**Task data**
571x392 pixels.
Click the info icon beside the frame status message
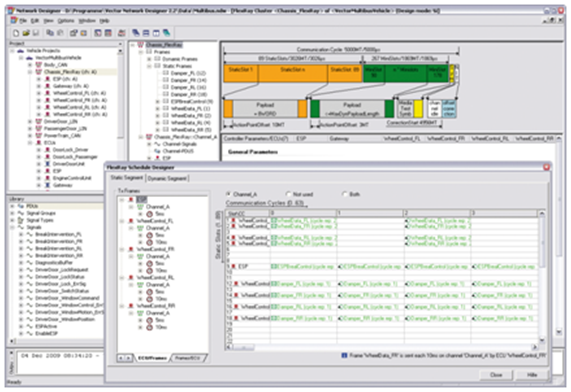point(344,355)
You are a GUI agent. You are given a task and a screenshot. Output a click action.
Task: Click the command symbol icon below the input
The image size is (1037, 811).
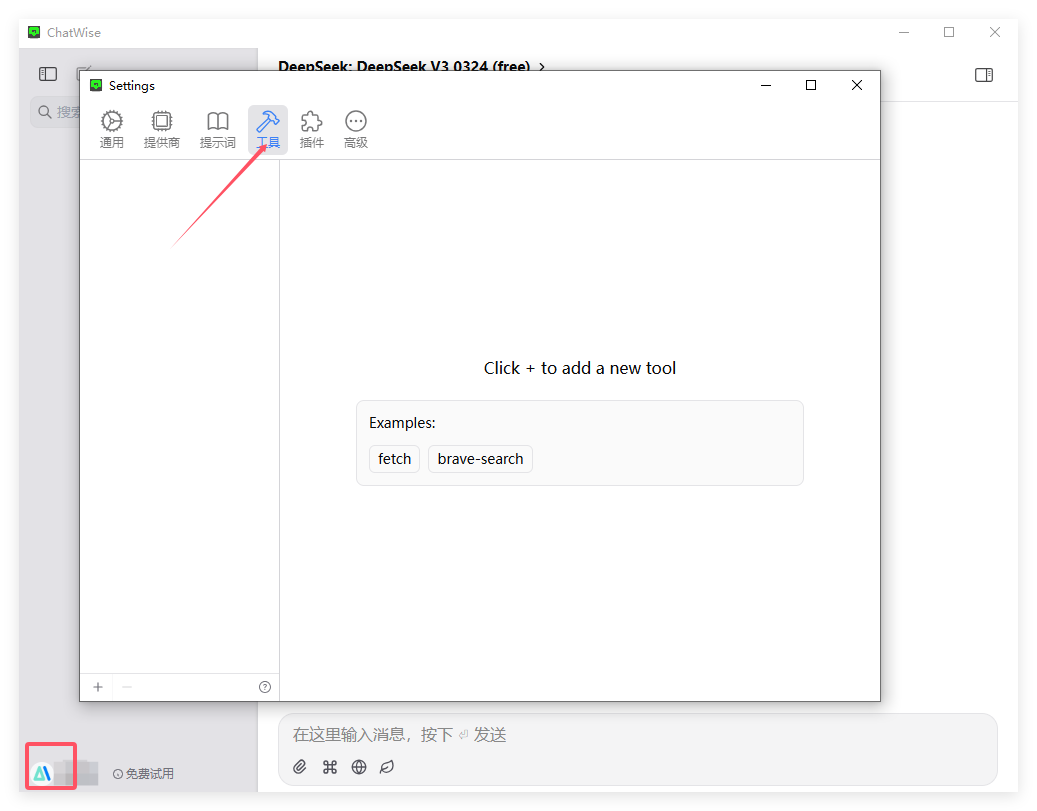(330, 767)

**What you need to do**
Convert every line of the records above into a numbered list, skipping any blank lines and leaving out the pictures.

**Answer to this task**
1. 571x392 pixels.
2. Click the info icon beside the frame status message
3. point(344,355)
4. You are a GUI agent. You are given a task and a screenshot. Output a click action.
5. Task: Click the command symbol icon below the input
6. The image size is (1037, 811).
7. (330, 767)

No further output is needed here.